IAG 5 introduces architectural improvements and new capabilities while removing some IAG 4 features. This document outlines key changes when upgrading from IAG 4.
New features
Git-native code storage
IAG 5 provides first-class Git support for storing and retrieving custom code with robust version control.
Flexible deployment architectures
IAG 5 supports multiple deployment architectures to meet different scalability and availability requirements:
- All-in-one deployments: Single gateway servers handle both management and execution
- Distributed execution: Gateway servers manage coordination while dedicated runner nodes handle service execution
- High availability configurations: Multiple gateway servers in active/standby mode with automatic failover
- Multiple cluster architecture: Independent clusters for geographic distribution or network segmentation
For more information, see Architecture & Deployment Models.
Environment builder
IAG 5 automatically builds and maintains Python, Ansible, and OpenTofu environments based on your requirements files.
Key differences for users
- Git-based workflow: All automation content managed through Git repositories
- No graphical user interface: All configuration uses command-line interface with context-sensitive help (--help)

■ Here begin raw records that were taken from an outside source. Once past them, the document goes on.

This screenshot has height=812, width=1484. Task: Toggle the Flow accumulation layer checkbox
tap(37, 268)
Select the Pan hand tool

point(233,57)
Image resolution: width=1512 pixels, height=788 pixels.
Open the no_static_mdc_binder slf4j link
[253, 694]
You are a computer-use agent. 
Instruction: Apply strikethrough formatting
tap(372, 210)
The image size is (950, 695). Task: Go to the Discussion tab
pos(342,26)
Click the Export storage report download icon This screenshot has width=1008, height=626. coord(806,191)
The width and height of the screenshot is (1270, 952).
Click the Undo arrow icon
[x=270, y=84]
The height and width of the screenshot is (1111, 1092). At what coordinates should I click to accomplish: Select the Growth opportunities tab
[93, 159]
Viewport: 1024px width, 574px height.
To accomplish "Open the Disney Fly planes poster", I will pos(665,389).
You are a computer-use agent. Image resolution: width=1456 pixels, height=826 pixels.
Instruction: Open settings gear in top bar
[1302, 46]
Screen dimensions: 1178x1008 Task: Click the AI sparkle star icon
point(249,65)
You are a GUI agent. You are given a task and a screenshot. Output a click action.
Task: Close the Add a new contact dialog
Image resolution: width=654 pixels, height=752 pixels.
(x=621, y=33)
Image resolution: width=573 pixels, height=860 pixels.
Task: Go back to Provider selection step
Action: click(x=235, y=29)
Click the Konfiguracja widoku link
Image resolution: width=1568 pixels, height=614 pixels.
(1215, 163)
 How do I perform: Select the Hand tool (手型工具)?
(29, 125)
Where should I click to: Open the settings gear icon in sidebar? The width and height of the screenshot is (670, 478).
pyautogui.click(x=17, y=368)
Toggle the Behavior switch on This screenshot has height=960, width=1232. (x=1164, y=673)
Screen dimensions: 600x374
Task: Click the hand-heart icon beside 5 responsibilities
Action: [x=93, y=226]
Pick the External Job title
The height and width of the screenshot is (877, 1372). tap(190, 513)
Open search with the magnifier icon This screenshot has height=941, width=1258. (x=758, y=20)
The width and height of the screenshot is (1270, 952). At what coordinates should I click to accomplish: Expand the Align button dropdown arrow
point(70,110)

- No vault integration: No support for Hashicorp Vault or Cyberark integrations as of IAG 5.1
- Configuration Manager applications: Not currently supported for IAG 5
Feature Comparison
IAG 5 is an evolution of IAG 4 that serves the same core purpose of enabling device access. IAG 5 replaces IAG 4, though both can coexist to enable gradual migration.
| Feature | IAG 4 | IAG 5 | Change type |
|---|---|---|---|
| Ansible content & dependencies | Playbooks, collections, modules, and roles must exist on the server filesystem before IAG 4 can access them. Collections and roles must exist on the filesystem at design time. | Services retrieve playbook files from Git repositories at runtime. IAG 5 obtains required collections and roles by consulting requirements.yml files stored in Git repositories. This allows you to auto-deploy your latest Ansible dependencies at runtime. |
Enhancement |
| Python scripts & dependencies | Python scripts must exist on the filesystem before IAG 4 can execute them. You must manually install Python dependencies in the script's environment on the server. | Services retrieve script content from Git repositories at runtime. IAG 5 obtains required Python libraries from requirements.txt or pyproject.toml files stored in Git alongside the scripts. This allows you to auto-deploy your latest Python dependencies at runtime. |
Enhancement |
| Scaling | Difficult to scale due to architectural limitations. | Supports multiple deployment architectures, including distributed execution with runner nodes. | Enhancement |
| Decorators | Associates decorators with individual scripts or playbooks using a limited JSON schema subset that only accepts strings. | Decorators can work with multiple gateway services and support the full JSON schema specification. | Enhancement |
| Service discovery | Manual service discovery. | Automatic discovery and registration of available gateway services. | New Feature |
| Database support | Limited to built-in storage. | External database support (etcd, Amazon DynamoDB) to enable clustered deployments. | New Feature |
| Execution history | Dedicated store to display Python script and Ansible playbook execution history. | Gateway service execution history available through application log files. | Change |
| Platform integration | Leverages a combination of Automation Gateway Manager and IAG Adapter for Platform connectivity. | Leverages Gateway Manager for Platform connectivity. | Change |
| Device inventory | Multiple inventory options: internal inventory stored in sqlite database, Ansible DSL files, and Ansible dynamic inventory plugins for Nautobot, NetBox, SolarWinds, ServiceNow, and ZPE Cloud. | No internal device inventory as of IAG 5.1. IAG 5 supports external inventory sources the same way as IAG 4. Define inventory on a per-service basis using the --inventory parameter with iagctl create service ansible-playbook commands. |
Breaking Change |
Migration from IAG 4
Migration best practices
- Assign migration team: Designate a primary individual to oversee the migration with additional support staff
- Inventory current assets: Document all scripts, playbooks, and other items that need migration
- Plan Git repository structure: Define git repository layout to organize and manage your gateway services
Migration steps
- Migrate content to Git: Move Ansible playbooks, Python scripts, and OpenTofu plans to Git repositories
- Build development environment: Set up IAG 5 in local mode for development and testing
- Configure IAG 5 resources: Set up repositories, services, decorators, secrets, and users
- Deploy staging and production: Evaluate appropriate IAG 5 deployment models and build instances
Migration timeline
Plan to remain on IAG 4 only as long as necessary for migration. IAG 5 represents the next generation of Itential's automation gateway technology with enhanced architecture and simplified deployment. This release supports concurrent operation with existing IAG installations. You can evaluate IAG 5 capabilities while maintaining current operations.
Future gateway features will be developed for IAG 5 and later versions as older versions transition to maintenance mode.